Mark Shipman, global head of funds and investment management at Clifford Chance, said he hadn’t seen a large flux of Chinese fund houses specifically looking to set up in the Lion City, but said it would not be surprising that some might do so.

“A significant portion of wealthy Chinese put their money in Hong Kong because they like the fact that it’s close. On the other hand, many go to Singapore, because they think Hong Kong’s too close,” noted Shipman. He suggested mainland managers may be looking to service the latter group.

Yet Hong Kong remains a big draw for such firms, he noted. “[Hong Kong’s] Securities and Futures Commission is busier than it’s ever been with licence applications, and a lot of that is coming out of China.”

Indeed, Josephine Chung, director of Hong Kong-based consultancy CompliancePlus, has said that SFC resources are under pressure from the level of such activity.

Meanwhile, for Chinese fund houses that already have an offshore presence in Hong Kong, Shipman said he thought the next most obvious stop would be London or Luxembourg – though this may depend on the outcome of Britain’s June 23 referendum on whether to remain in the European Union.

Rolfe Hayden, Hong Kong-based head of the financial markets group for Asia at Simmons & Simmons, said he was not aware of Chinese fund firms bypassing Hong Kong, but that there had always been managers that have done so.

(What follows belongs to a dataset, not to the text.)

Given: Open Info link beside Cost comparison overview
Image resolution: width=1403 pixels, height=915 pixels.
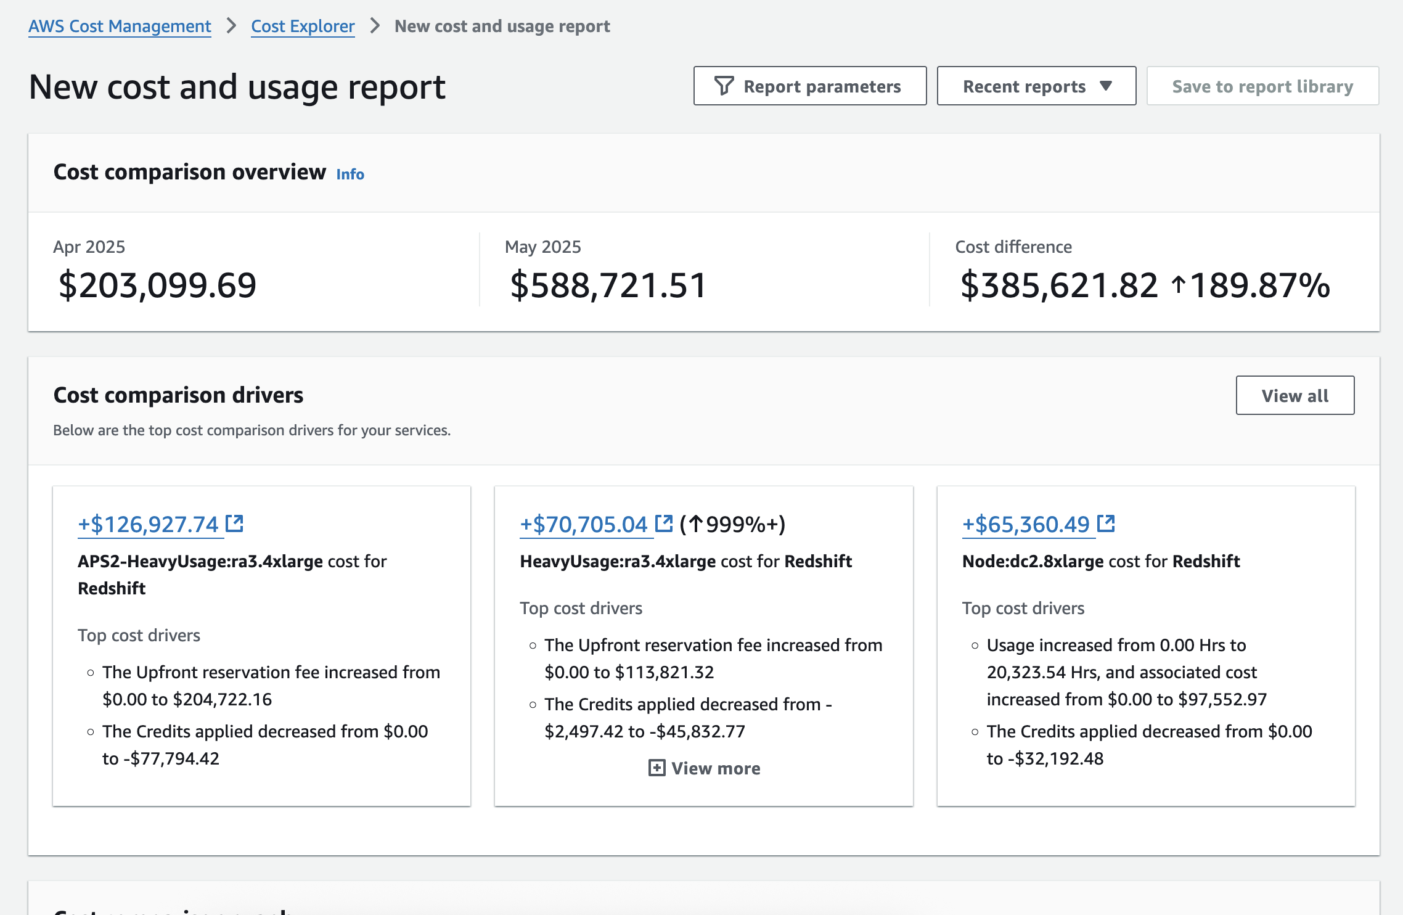Looking at the screenshot, I should click(x=350, y=174).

“I can see the logic to it [them setting up in Singapore] as those mainland managers we see setting up in Hong Kong now are very interested in launching international products that don’t focus on China,” he said. “Also, maybe Singapore is considered one step removed from China.”

Hayden said he has heard a view in the market that many wealthy mainlanders don’t consider Hong Kong to be safe. “So I can see if you’re looking to raise money from high-net-worth individuals in China to invest outside the country, then basing yourself in Singapore may add a certain marketing edge.”